- **Task statement**
A faithful copy is needed of the lines below from the one with "Select the yellow" up to and including the one with "At what coordinates"; set it down with no pictures and no other lines.
┌─ Given data
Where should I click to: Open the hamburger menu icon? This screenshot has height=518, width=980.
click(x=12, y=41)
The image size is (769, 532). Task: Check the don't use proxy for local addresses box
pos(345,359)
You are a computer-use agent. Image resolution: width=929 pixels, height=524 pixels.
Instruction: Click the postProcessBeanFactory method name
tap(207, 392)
└─
┌─ Given data
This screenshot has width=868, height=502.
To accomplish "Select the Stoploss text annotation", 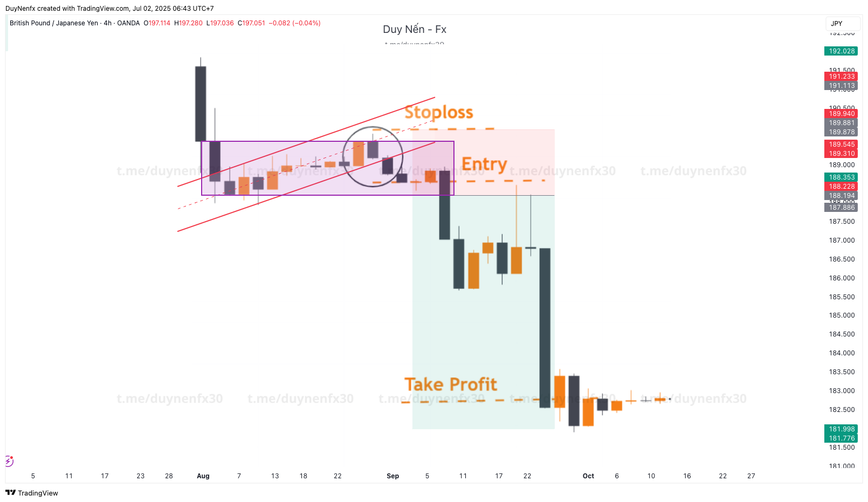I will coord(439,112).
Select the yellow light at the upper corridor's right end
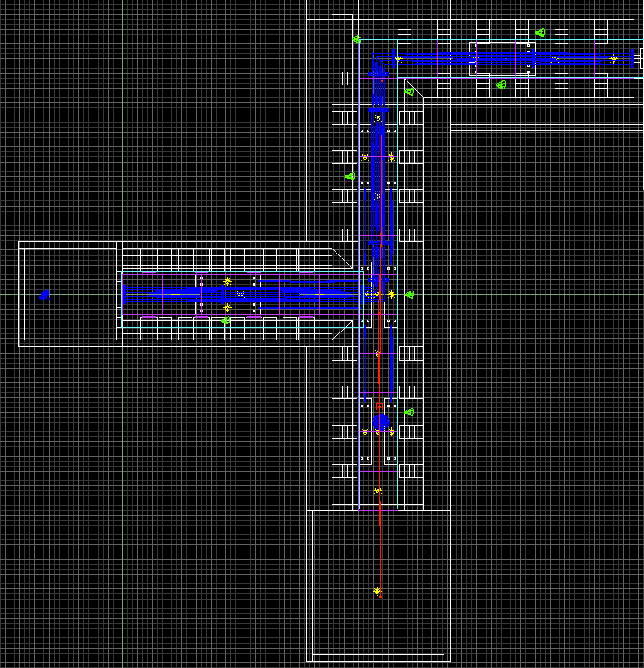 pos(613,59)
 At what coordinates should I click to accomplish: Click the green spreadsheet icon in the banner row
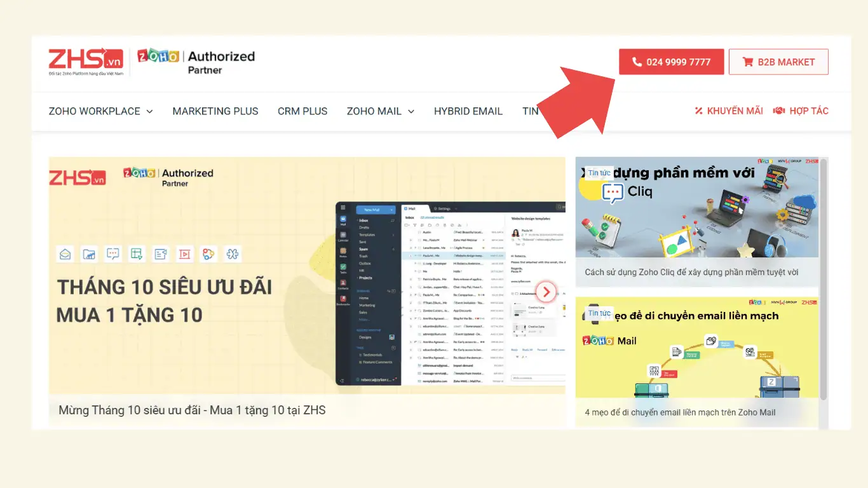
└─
- **Exercise answer**
Select the yellow light at the upper corridor's right end
 pos(613,59)
 At what coordinates should I click to accomplish: Click the green spreadsheet icon in the banner row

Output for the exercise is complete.